Elemer Piros - Analyst
Okay.
Geoff Nichol - EVP, Research & Development
And certainly, Elemer, in -- our in vivo vectors are adeno-associated virus, and we have access to at least two strains of AAV which are effective for delivery to the liver. So that's the approach there. The ex vivo approaches don't use an AAV. There are various other approaches that we can take to getting the encoded ZFNs and ZFPs into the cells. And clearly the toxicological issues with in vivo tend to deal with systemic delivery and so on. We still face the fact that we are targeting the human genome with our therapeutics and so that it's not usually possible to find exactly the same site in animals for the specific agent in the vivo setting. In the ex vivo setting we can modify human cells and put those into animals -- again, as Dale said, a highly artificial situation, but there the issues are engraftment and persistence and continued health of the cells and the animals during the time that you can maintain those human cells ex vivo in those immunodeficient animals.
Elemer Piros - Analyst
Thank you so much for elaborating. Thank you, Edward.

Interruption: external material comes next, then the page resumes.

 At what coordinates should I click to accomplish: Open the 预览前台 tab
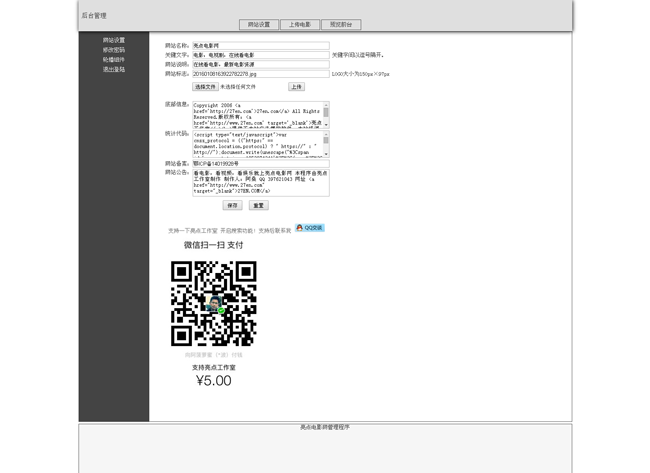341,25
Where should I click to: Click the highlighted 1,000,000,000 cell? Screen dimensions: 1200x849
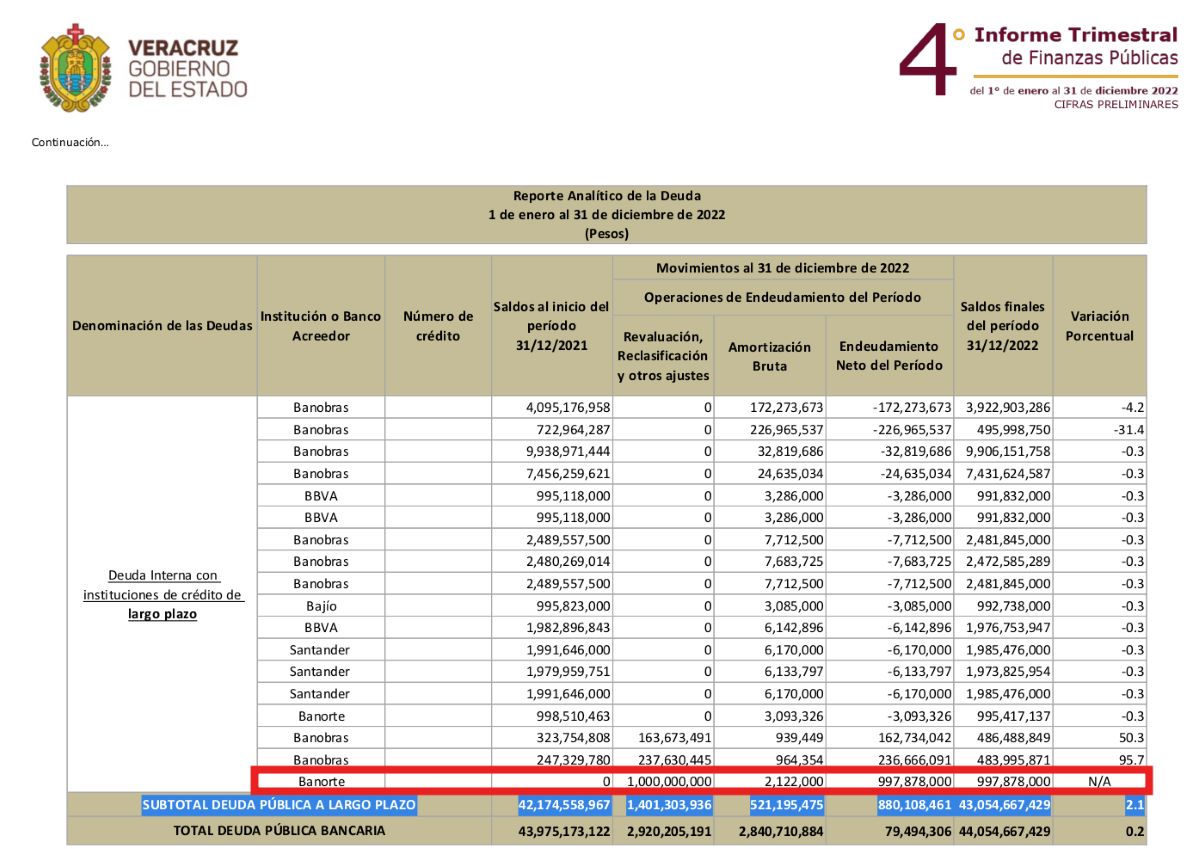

Edward Lanphier - President & CEO
Thank you.
Operator
Thank you. And I'm not showing any further questions in the queue. I'd like to turn the call back to management for any further remarks.
Edward Lanphier - President & CEO
Great. This completes our prepared comments. I would now -- oops, wrong one -- we'd like to thank you for joining us, and we look forward to speaking with you again when we release our first quarter financial information. We'll be available later today if there are any follow-up questions. Thank you.
Operator
Ladies and gentlemen, thank you for participating in today's conference. This concludes today's program. You may all disconnect. Everyone have a great day.